Such was the endless war between male and female children. Stranger or not, however, Peggy could not allow the violence of the girls to get out of hand, and it seemed they were not disposed to go lightly in their determined battering of the bellowing lad. They were pursuing the beating, not as a holiday, but as if it were their bread-and-butter labor, with an overseer who would examine their handiwork later and say, "I'd say the boy was well beaten. You get your day's pay, all right!"

"Let up now," she said, striding across the goat-cropped yard.

They ignored her until she was on them and had two of the girls by the collars. Even then, they kept swinging with their fists, not a few of the blows landing on Peggy herself, while the third girl took no pause. Peggy had no choice but to give the two girls she had hold of a stern push, sending them sprawling in the grass, while she dragged the third girl off the boy.

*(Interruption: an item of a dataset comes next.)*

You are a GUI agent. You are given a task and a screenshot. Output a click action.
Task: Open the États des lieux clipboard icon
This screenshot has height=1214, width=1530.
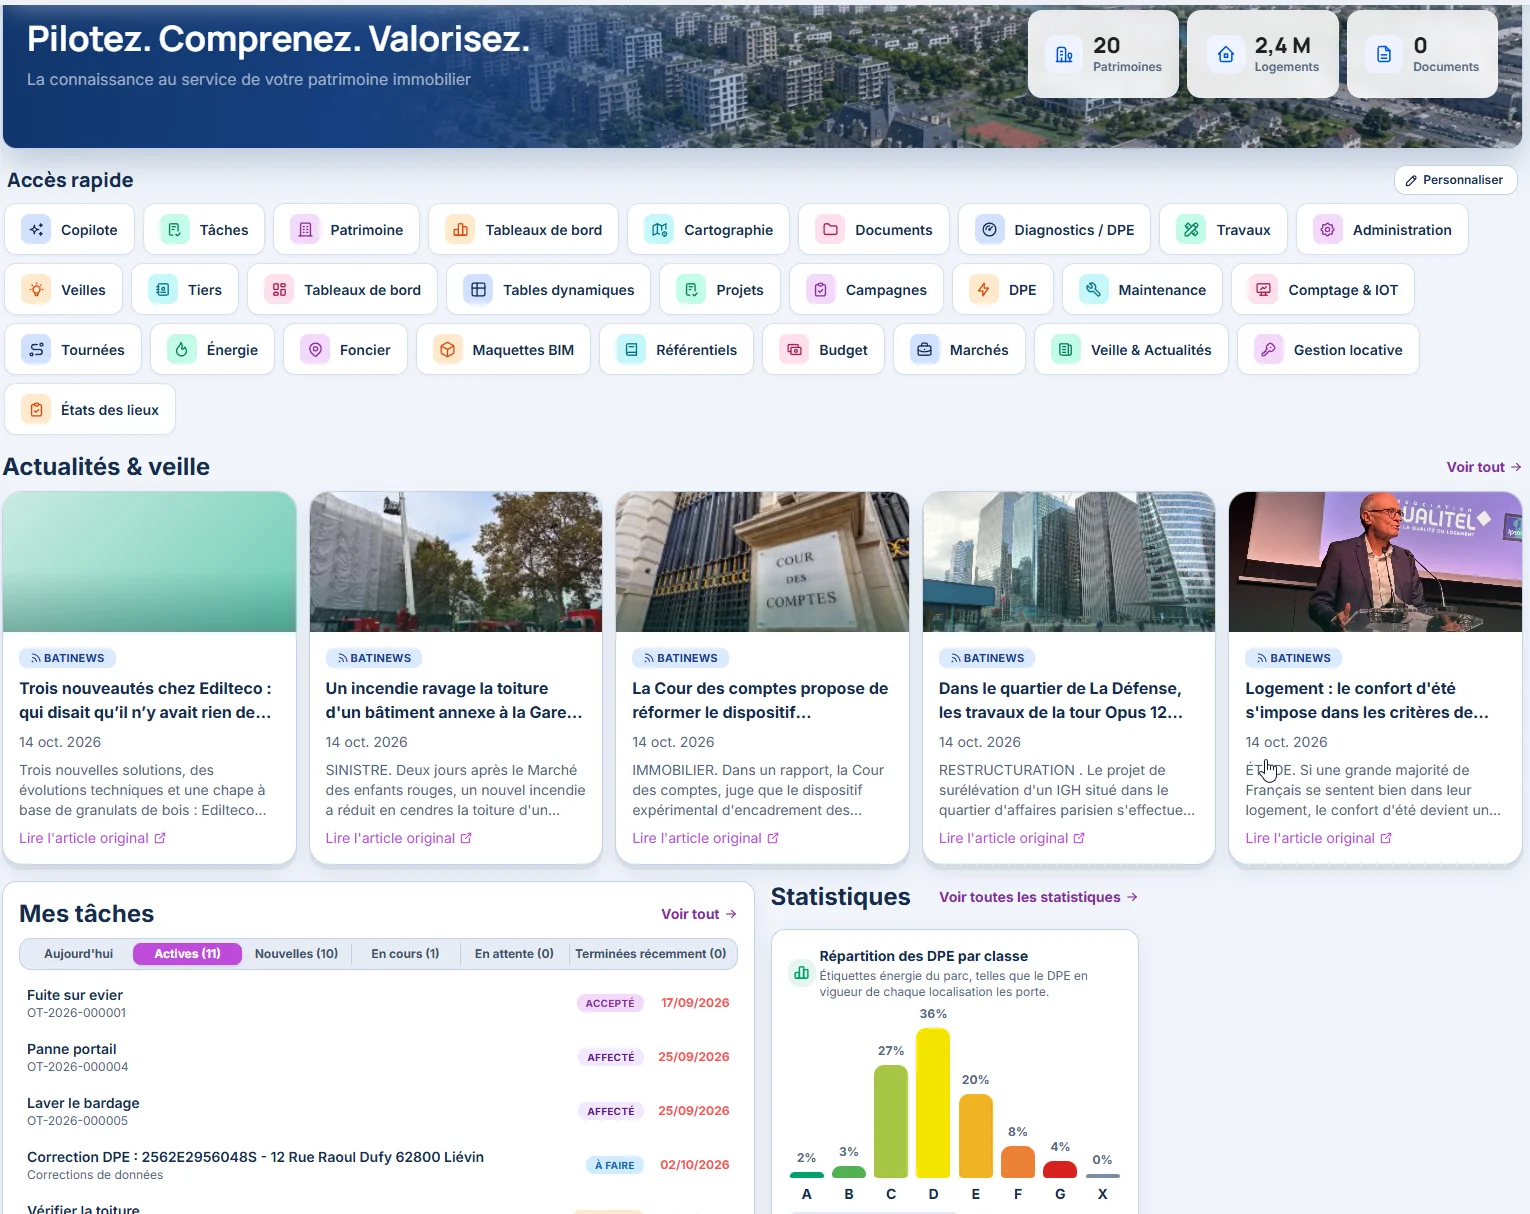click(x=36, y=410)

As she had feared, the boy hadn't done well under the girls' blows. His nose was bleeding, and he got up only slowly; when the girl Peggy was holding lunged at him, he scurried on all fours to evade her.

"Shame on you," said Peggy. "Whatever he did, it wasn't worth this!"

"He killed my squirrel!" cried the girl she held.

"But how can you have had a squirrel?" asked Peggy. "It would be cruel of you to pen one up."

"She was never penned," said the girl. "She was my friend. I fed her and these others saw it—she came to me and I kept her alive through the hard winter. He knew it! He was jealous that the squirrel came to me, and so he killed it."

"It was a squirrel!" the boy shouted hoarsely and rather weakly, but it was clear he meant it to be a shout. "How should I know it was yours?"